** Opening Supplied information block **

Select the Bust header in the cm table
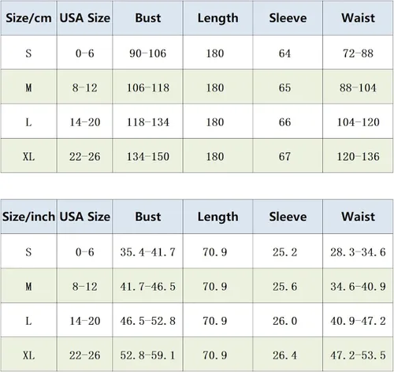 [148, 18]
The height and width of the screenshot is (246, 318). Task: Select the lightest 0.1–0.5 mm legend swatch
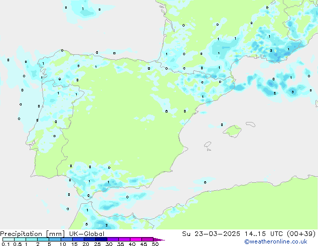click(8, 239)
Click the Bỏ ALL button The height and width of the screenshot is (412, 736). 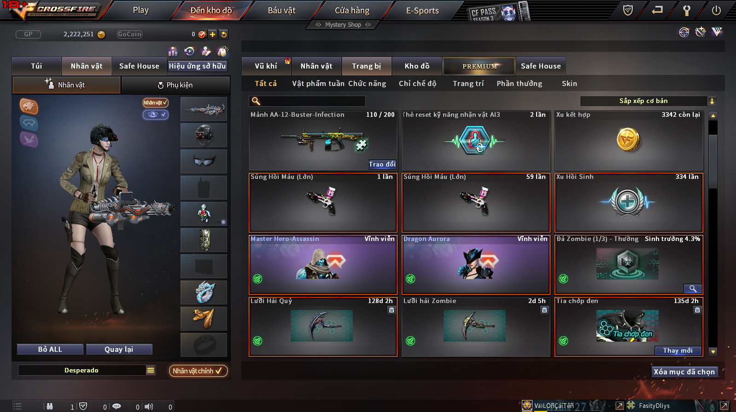[50, 349]
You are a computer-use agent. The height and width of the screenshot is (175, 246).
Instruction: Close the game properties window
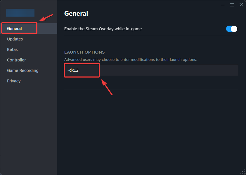click(241, 5)

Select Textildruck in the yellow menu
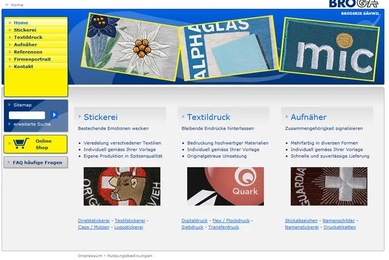tap(28, 37)
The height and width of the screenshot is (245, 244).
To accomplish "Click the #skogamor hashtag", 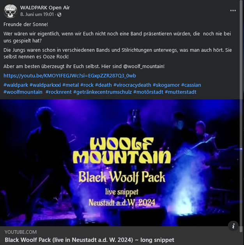I will click(166, 85).
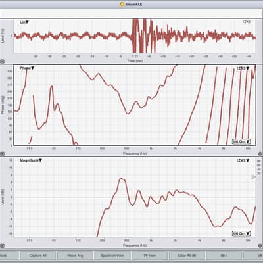Click the Smaart LE title bar icon
The height and width of the screenshot is (263, 263).
(122, 4)
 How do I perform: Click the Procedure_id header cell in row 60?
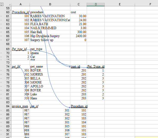click(x=21, y=12)
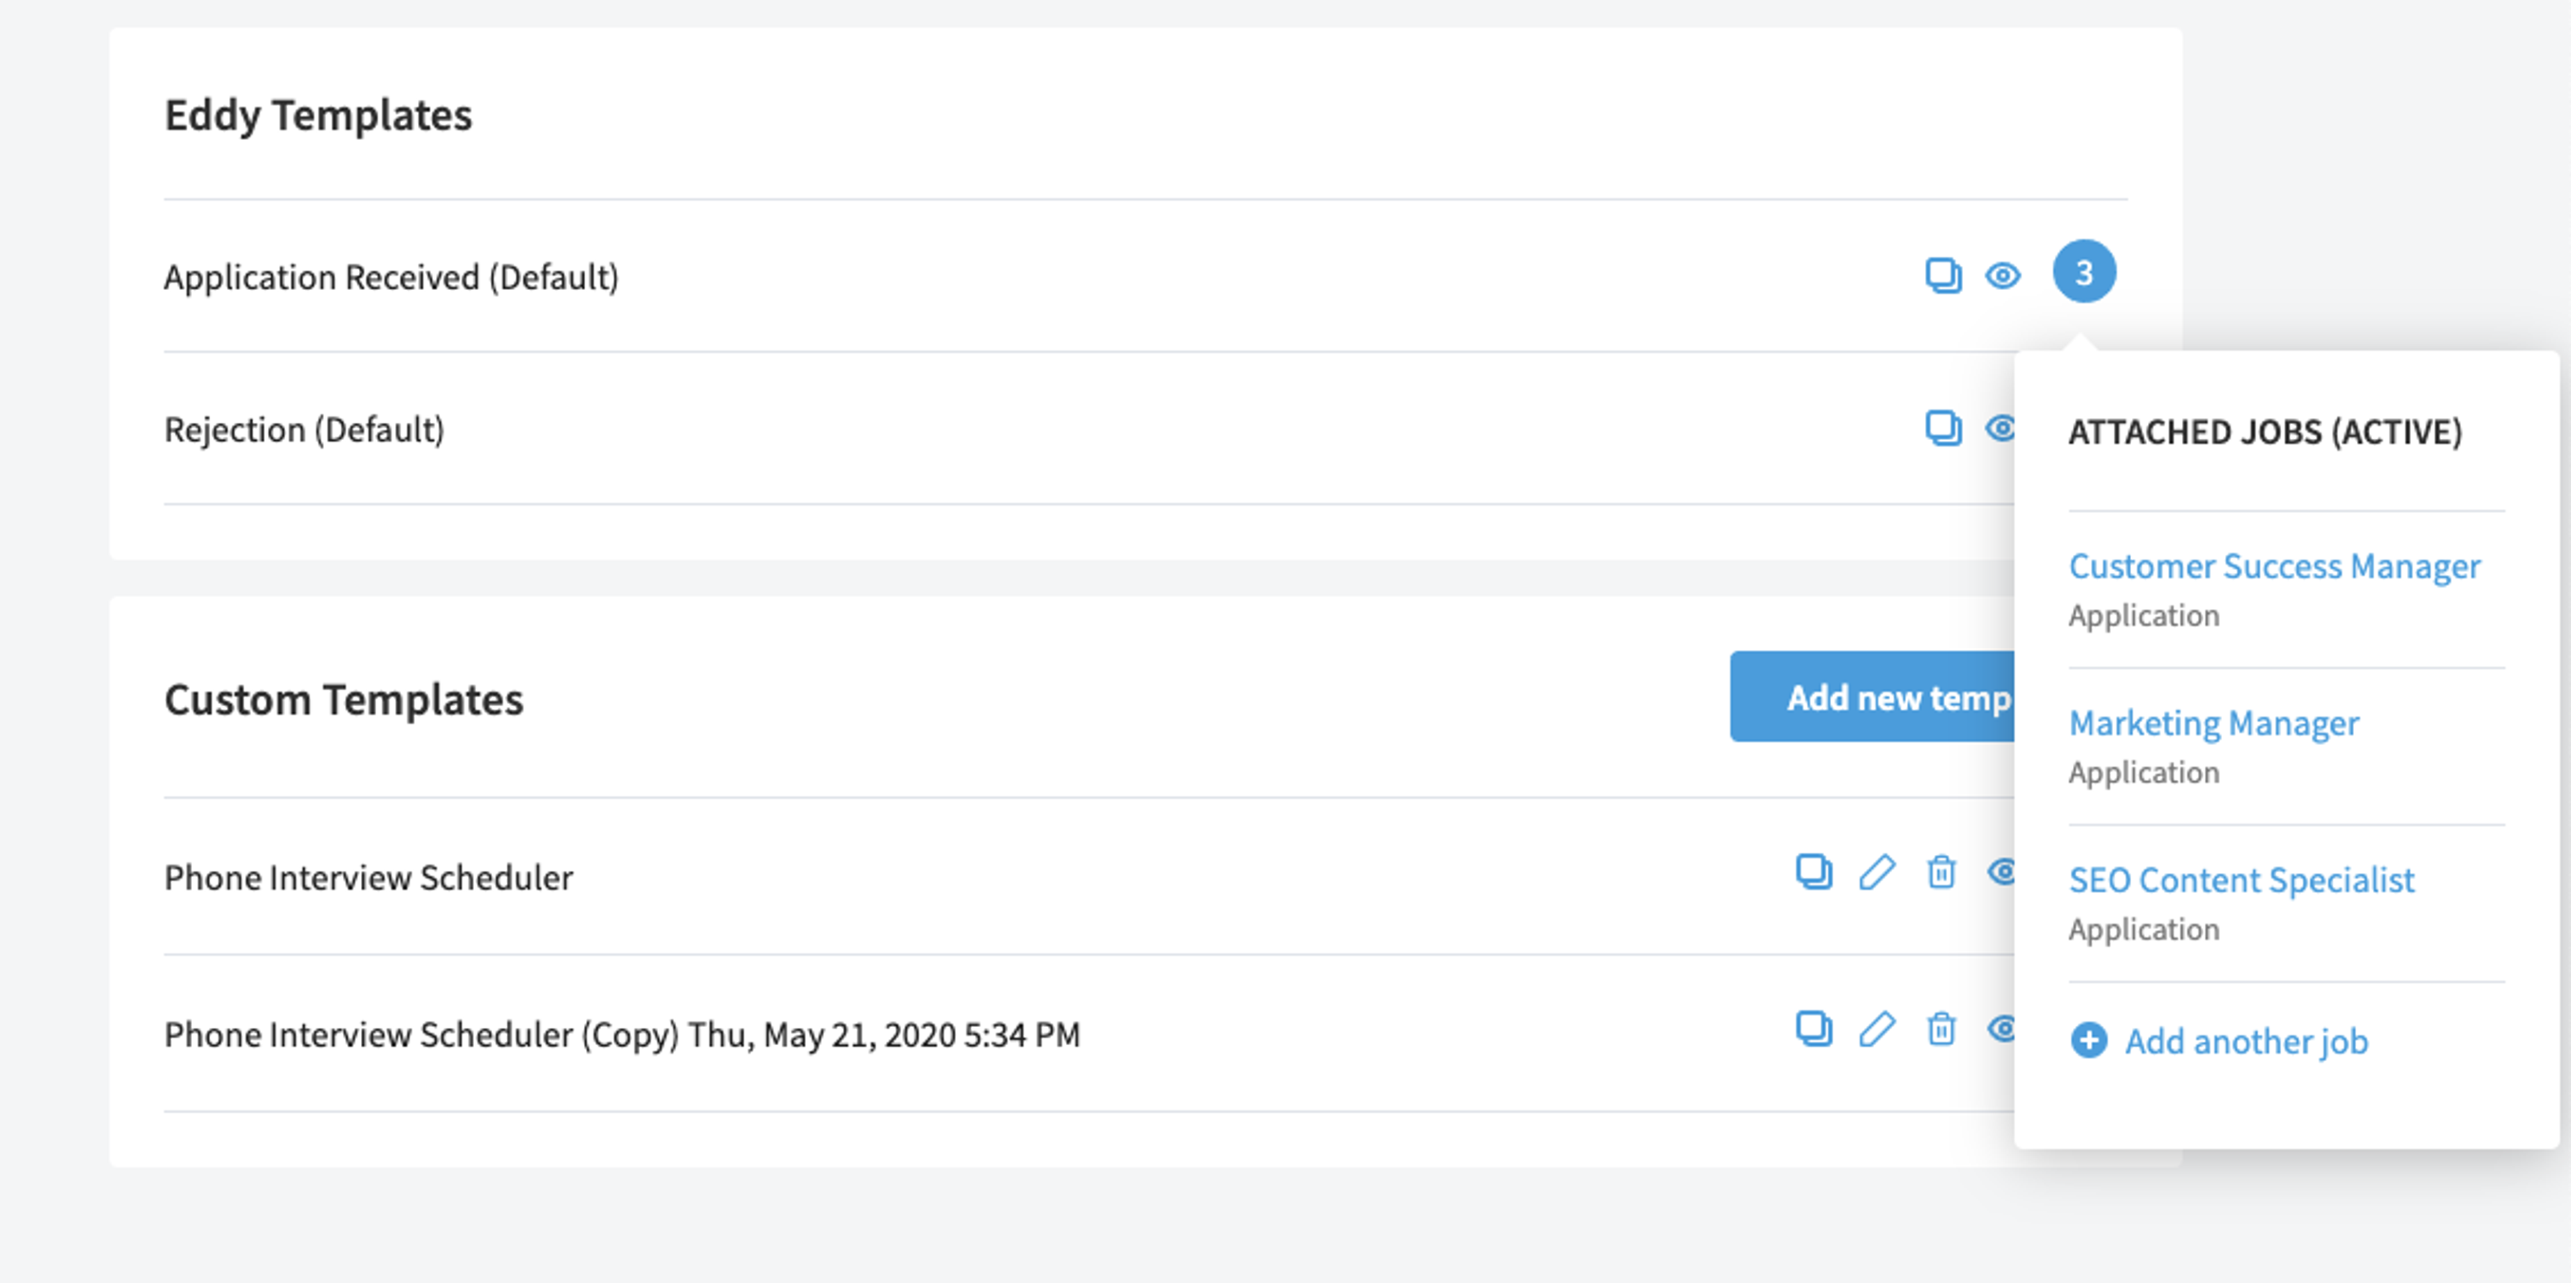Edit the Phone Interview Scheduler template
Image resolution: width=2571 pixels, height=1283 pixels.
point(1877,872)
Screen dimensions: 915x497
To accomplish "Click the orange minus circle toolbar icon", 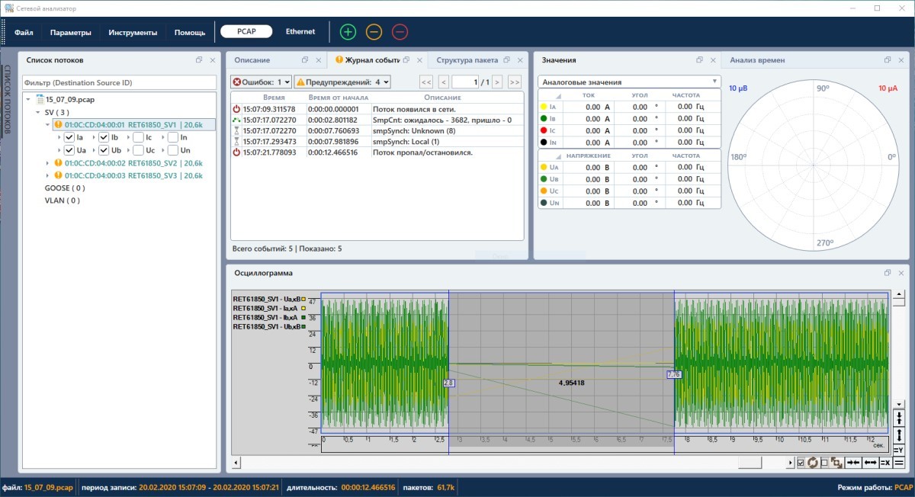I will (374, 32).

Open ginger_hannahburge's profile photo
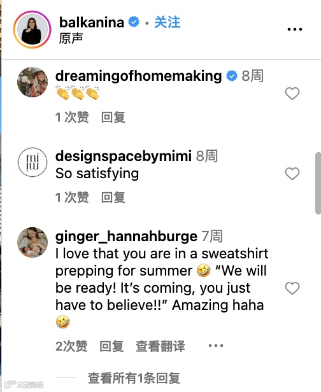click(x=32, y=242)
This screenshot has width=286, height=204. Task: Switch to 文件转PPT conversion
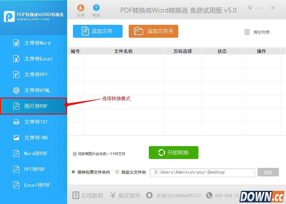36,75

** Closing Supplied information block **

Your objective:
The required output is every line from the one containing "This screenshot has" through the last line of the data above, restated exactly and without pictures.

Response to this exercise:
This screenshot has width=286, height=204. Task: Switch to 文件转PPT conversion
36,75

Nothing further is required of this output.